Whenever a line contains the string "computer", copy it out of the entries.

-------- Data section --------

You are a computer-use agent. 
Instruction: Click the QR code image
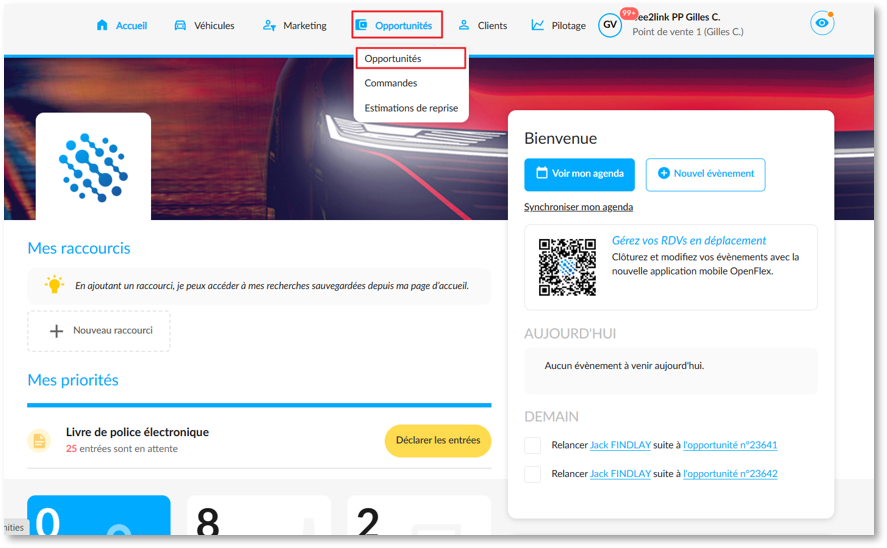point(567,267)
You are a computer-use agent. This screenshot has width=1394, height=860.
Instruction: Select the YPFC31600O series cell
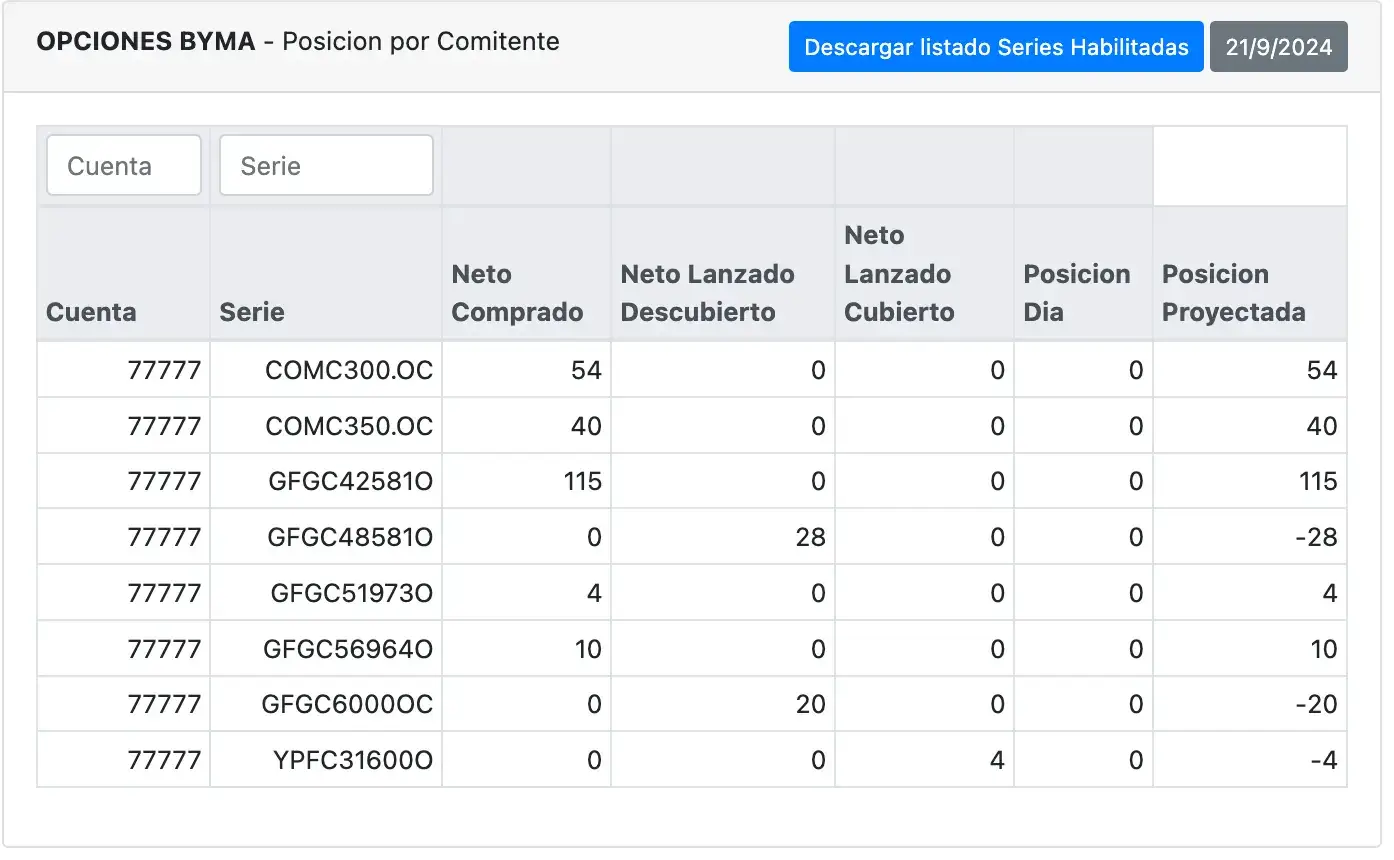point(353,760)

--------

• [Response to this exercise]
You are a computer-use agent. 
You are a computer-use agent. This screenshot has width=1394, height=860.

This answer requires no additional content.